Wednesday, July 23rd, 2008

About 10 people told me on various channels about Tomasz Wegrzanowski’s blog post ‘Making me think about usability’ and what my opinion about it is. Instead of putting up a short and powerful response I actually took this opportunity to write about the reason for posts like this: Communication between accessibility and usability geeks and technical geeks is broken – and very much so.

In a long blog post over at Scripting Enabled entitled The biggest barrier to accessibility and inclusive design is us I vent some of the frustrations encountered in my years of standing in the cross-fire of the two groups. I’ve found these points:

  • Accessibility and inclusive design has one massive enemy: bad communication

** A problem of communication channels

** A problem with language – keeping it simple is not an option

** A problem of attention span. Err, what?

** A problem of adoption speed

** A problem of selling the issue

Read the full post here

Scripting Enabled Venue and Tickets are now available!

Monday, July 21st, 2008

I’ve met with the lovely people from Gamelab and the Metropolitan University on Friday and we finalized the details of Scripting Enabled.

Scripting Enabled is a two day event in London on the 19th and 20th of September 2008. The goals of the event are:

  • to build accessible interfaces to currently inaccessible services,
  • get hackers and non-technical people who know about accessibility problems to talk and
  • release documentation and tools based on real issues to make the web a more inclusive place.

This event is separated into two different parts and you need to book separate tickets!

The first day is dedicated to getting real information about accessibility barriers of online systems and techniques to work around them.
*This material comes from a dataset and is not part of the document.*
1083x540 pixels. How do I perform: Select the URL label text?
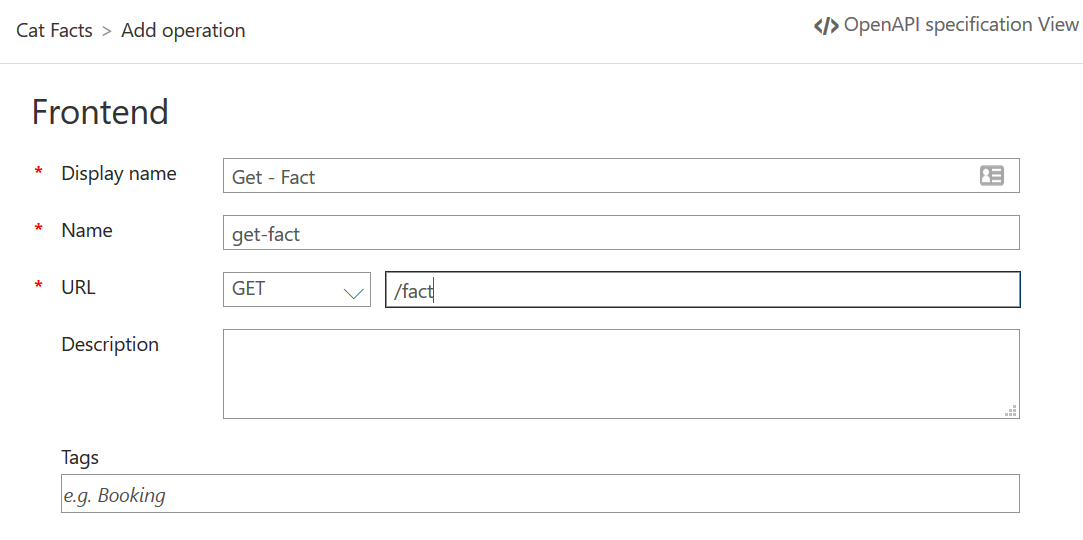78,288
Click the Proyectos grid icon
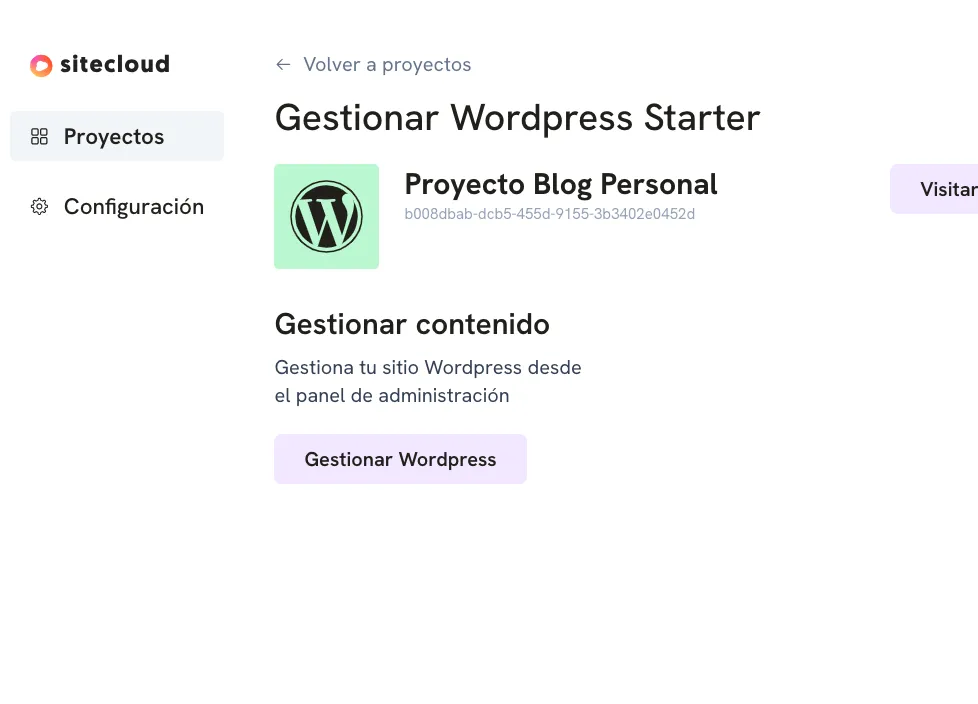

This day is for:

  • Developers that will come on the second day to find out what needs building
  • Anybody who wants to learn about accessibility barriers from those who get blocked by them and not from theory
  • Anybody who wants to share their experiences in being blocked out from online services because of their ability

The second day is a development event where we will try to build solutions and alternative interfaces into existing systems that work around the issues we learned about on the first day.

This day is for:

  • Developers that want to build truly accessible interfaces and legal hacks around currently inaccessible systems
  • People that can give real information based on research and user testing to hep developers build the right things
  • Testers that can give us a real user experience rather than having to simulate it.

Go and book your tickets now

So you want to create accessible online video, huh?

Monday, July 21st, 2008

This is a short explanation as to what I consider a good way to make online video accessible. I’ve based it on research done to create the Easy YouTube Player. There are no code examples in this article – only links to solutions that are already in place. We will tackle the issue of a sample framework for accessible online video at Scripting Enabled

Online video is a great thing, no doubt about that. Not a day goes past where millions of people on the web spend time watching tutorials, screencasts, instructions, TV shows, movies and yes – monkeys falling out of trees – online.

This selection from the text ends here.